Some would argue that trap’s ascension is the reason dubstep is “dead.” The space occupied by the dubstep crowd was overtaken by the prominent, 808-heavy sounds that Mad Decent, Fool’s Gold, and a number of dubstep producers started flocking to. While no one has been able to directly pin its explosion on the popular sound of Rick Ross, Waka Flocka, and other southern rap artists, the timing sure makes sense. Whatever the case may be, the careers of Flosstradamus, Baauer, UZ, and a slew of other producers can be directly credited to 2012’s trap renaissance.
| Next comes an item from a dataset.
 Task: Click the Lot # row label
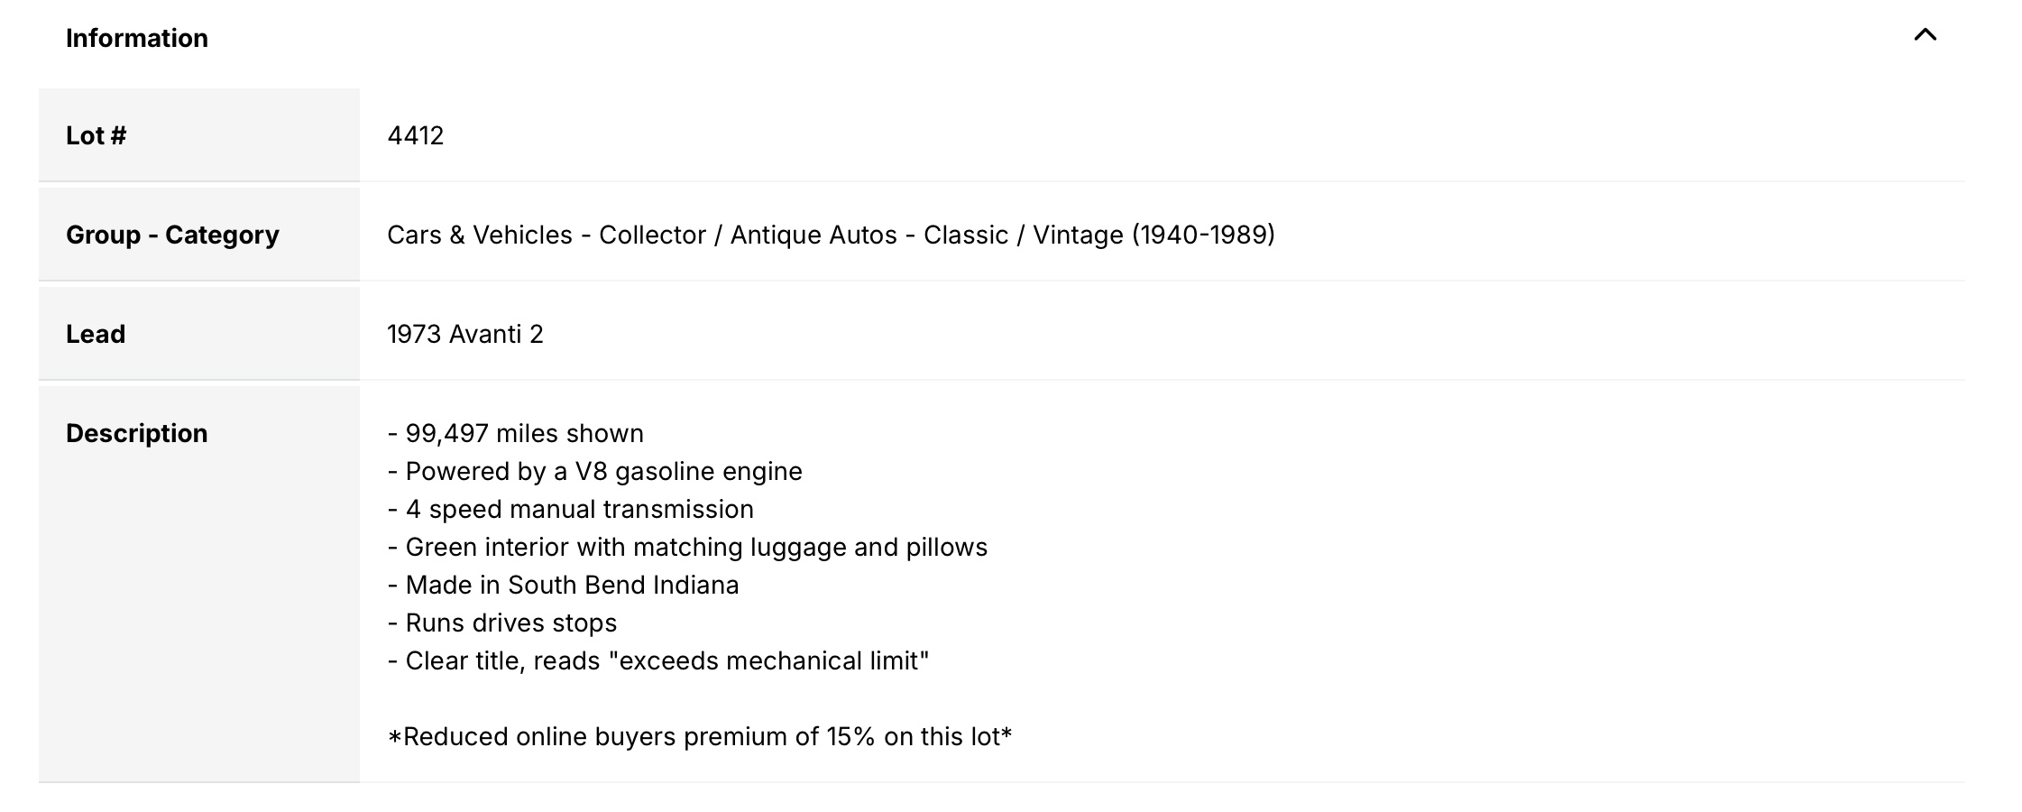pyautogui.click(x=96, y=135)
If you’ve been to a party where a trap track is dropped, you know how infectious the sound can be. With the good, sadly, comes the bad, and there was a host of negative energy being thrown at trap, with everything from cries of tracks not having depth to the whole homage vs. exploitation debate that ensued (dealing with everything from the stereotypes about the sound to the literal “trap” that exists in the inner cities). In speaking with Heroes & Villains’ Daniel Disaster, we get a chance to see how the EDM trap scene sees its connection with trap music, as well as how it marries the trap style with EDM sounds.
In Disaster’s eyes, trap isn’t exploitive. The feeling is that producers “get inspiration from everywhere. As long as they are doing something creative with it and adding to it,” then there’s no reason for this new style of EDM to be seen as taking advantage of the literal “trap.” There’s also the idea that it makes “EDM and trap way more interesting. A lot of rap artists can't jump on traditional house/electro records and maintain their street cred. Trap EDM gives these artists a more comfortable space to work in and be themselves.”
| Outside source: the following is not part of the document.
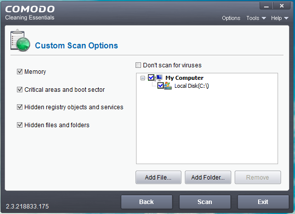The height and width of the screenshot is (214, 295).
Task: Click the Custom Scan clipboard radar icon
Action: [x=20, y=40]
With an album-length project on the horizon for Flosstradamus, and Baauer set to have a stellar year as a solo artist working on new material with Just Blaze, and guys like Carnage, TNGHT, and the scene in the UK starting to emerge, it’ll be interesting to see how trap develops. It will definitely have to become more diverse, bringing in elements outside of itself to truly thrive.